“Modern guitars for modern times,” is a fitting mission statement for Jeff Kosmoski’s KOZM Guitars.
AW (Arched Wave)
It has three single-coils and a 5-way selector switch, but the AW model is not your father’s Strat. This AW’s body is constructed from a piece of resonant hard maple in the central area, bordered by strips of ribbon mahogany on each side, and then followed by Eastern ash for the outer areas. The neck is maple and is topped with an East Indian rosewood fretboard. The sleek, black hardware appointments include a Hipshot hardtail bridge and Gotoh 510 sealed tuning machines. The single-coil trio is made up of DiMarzio True Velvets with a DP176 in the bridge, a DP175S in the middle, and a DP175 in the neck.
“Modern guitars for modern times,” is a fitting mission statement for Jeff Kosmoski’s KOZM Guitars. One glance at any of his ergonomic instruments and it’s quickly apparent that the luthier isn’t interested in producing modern-day versions of guitars that came on the scene 50-plus years ago.
The self-taught builder is a mechanical engineer with a background in product design and computer-aided design (CAD). He’s played guitar since grade school but didn’t always want to be a luthier. “The idea of actually making my own guitar seemed kind of strange,” he says. “Why spend the time making your own guitar, when you can just buy one and let you focus on the main task—creating new music?”

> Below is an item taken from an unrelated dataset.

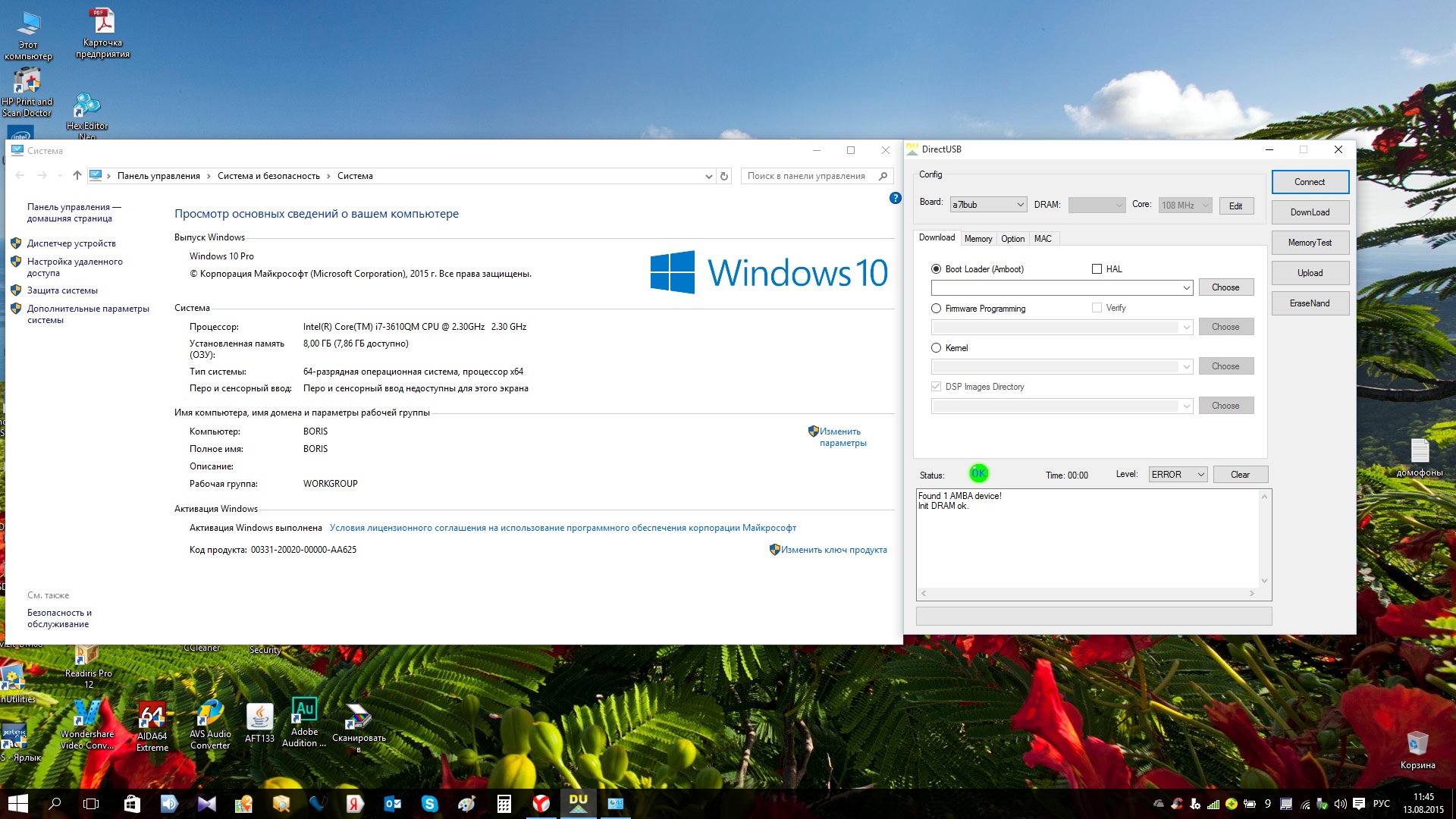Switch to the Memory tab
The width and height of the screenshot is (1456, 819).
tap(977, 239)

About six years ago, however, Kosmoski was working at a company with a number of guitarists, some of whom were into kit guitars and making their own bodies. It got Kosmoski thinking: If he could use his background and skills with modern 3-D CAD tools to design and build any guitar he could imagine, what would he come up with?
Some boutique luthiers pride themselves on not using CNC for valid reasons, but Kosmoski embraces the technology for his builds because it allows him to create the instruments he envisions. That is, modern, curvaceous guitars that leave the past behind by moving away from flat, 2-D guitar design rooted in 1950s technology. “Yes, there will always be those who say the old ways are the best ways,” says Kosmoski. “At the end of the day, however, the important question is, ‘Can you make the material do what you want it to do?’ If your vision is limited by your tools, maybe it’s time to try new tools.”

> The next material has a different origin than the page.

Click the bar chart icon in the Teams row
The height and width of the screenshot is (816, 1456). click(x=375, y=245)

Kosmoski’s isn’t influenced by a specific designer or instrument manufacturer per se, but he does have a design modus operandi. “In general, I’m inspired by people who aren’t afraid of shattering paradigms, people who think way outside the box—Salvador Dali, Jimi Hendrix, Frank Zappa, Nikola Tesla.” He considers Les Paul a visionary and says, “I’m pretty sure that if he was just coming on the scene today, he’d be using CAD and a computer-controlled router to design and build guitars.”

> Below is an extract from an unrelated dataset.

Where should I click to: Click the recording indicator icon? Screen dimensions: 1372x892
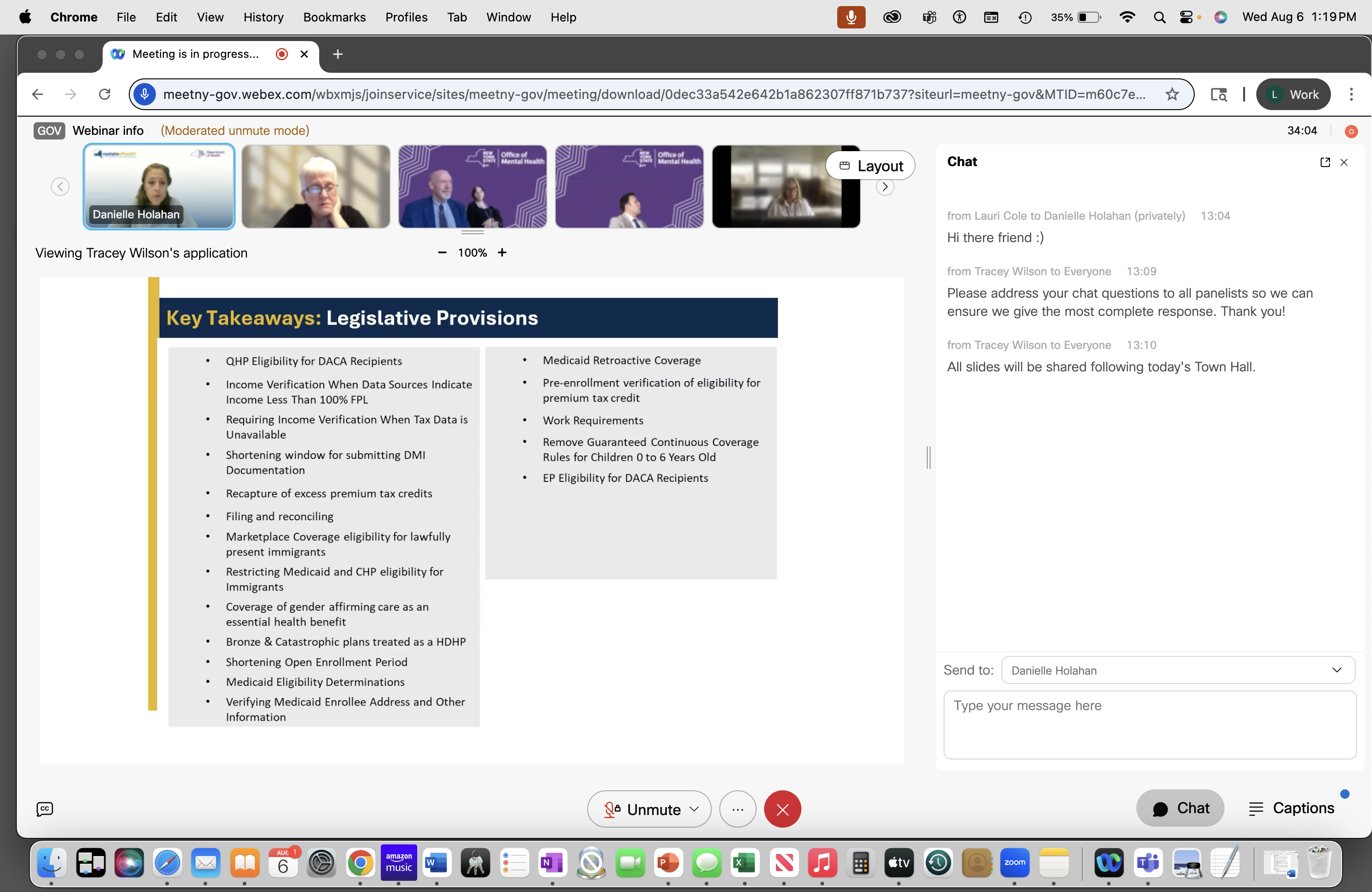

Kosmoski builds both electrics and acoustics, and doesn’t necessarily have a model he considers his signature or one he’s most pleased with. “To be honest, I’m more interested in my next guitar design—to see what I can come up with and to see how it’s going to sound,” shares the builder. “Although I like building electrics, these days I’m more intrigued with the possibilities in the acoustic guitar realm. In some ways, I’m just scratching the surface of what’s possible. There’s a lot of room in the design space of 3-D, ergonomic, organic acoustic guitars.” Kosmoski contends happy with the way his acoustics sound so far, but added, “I’m eager to see how far I can modify the sound by altering the body geometry, the size and location of the sound holes, the stiffeners, wall thicknesses, and woods.”
“Guitar players are an interesting breed,” says the luthier. “In a realm that’s all about breaking the mold, moving forward, and being innovative, I’m intrigued that so many guitarists feel obliged to reach for the guitars of yesterday. Most builders today are confined to the world of flat. However, the human body isn’t flat. Nor is the natural world in general. I strive to make my guitars as ergonomic, organic, non-flat, and seductive as possible.”
Pricing and Availability
Kosmoski is currently only selling direct through his website, but hopes to have some of his acoustic models in Portland, Oregon, guitar stores soon. The base price for his guitars is $2,395 for the acoustics and $2,595 for the electrics, and Kosmoski highly encourages customer involvement in the build process. “Because I don't start making the guitar until everything is designed on the computer, I have the ability to take screen images of the design, and email them to the customer,” says Kosmoski. “My CAD software also lets me play with colors and details, so if the customer doesn't like something, we can manipulate the design until we get it right.”